## TEXT EXCERPT
Heini Dittmar (March 30, 1912 in Bad Kissingen - April 28, 1960 near Mülheim an der Ruhr, West Germany) was a record-breaking German glider pilot.

Inspired by the example of his glider flying brother Edgar, Dittmar took an apprenticeship at the German Institute for Gliding (DFS). In 1932, flying his self-built glider Condor I, he won a first prize at the Rhön Glider Competition.

Dittmar then became a research pilot. In 1934, he, Hanna Reitsch, Peter Riedel, and Wolf Hirth were members of Professor Georgii's South American Glider Expedition, where in Argentina he achieved a new world gliding altitude record (about 4350 m). Later the same year, he achieved a new world record for long-distance using a Fafnir II and was awarded the Hindenburg Cup. In 1936, he achieved the first crossing of the Alps in a glider. He then crowned his career as a glider pilot by becoming the first Gliding World Champion after his victory at the first Rhön International Gliding Competition in 1937.

During and after the Second World War, Dittmar worked as an aircraft designer and test pilot. On 2 October 1941, flying the Messerschmitt Me 163A V4 KE+SW, he became the first human to fly faster than 1000 km/h. This record was achieved over the FAI-specified 3-km distance and was measured using an Askania theodolite. Later, on 6 July 1944, he reached a speed of 1130 km/h in the Me 163B V18 bearing the Stammkennzeichen code of VA+SP, nearly losing the complete rudder surface in the process to flutter. It is unclear, however, if sufficient altitude was attained to make this a true supersonic flight.

Dittmar died in a crash in 1960 while test-flying a light aircraft of his own design, the HD-153 Motor-Möwe, near Essen/Mülheim airport.

## Source records
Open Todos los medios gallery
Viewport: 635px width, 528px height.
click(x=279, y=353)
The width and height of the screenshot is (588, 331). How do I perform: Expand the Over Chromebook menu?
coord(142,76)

## WHAT YOU WILL DO
From the text about Heini Dittmar, extract the passage starting at "Inspired by the" and ending at "Rhön Glider Competition.", copying it word for word.

## OUTPUT FOR THIS TASK
Inspired by the example of his glider flying brother Edgar, Dittmar took an apprenticeship at the German Institute for Gliding (DFS). In 1932, flying his self-built glider Condor I, he won a first prize at the Rhön Glider Competition.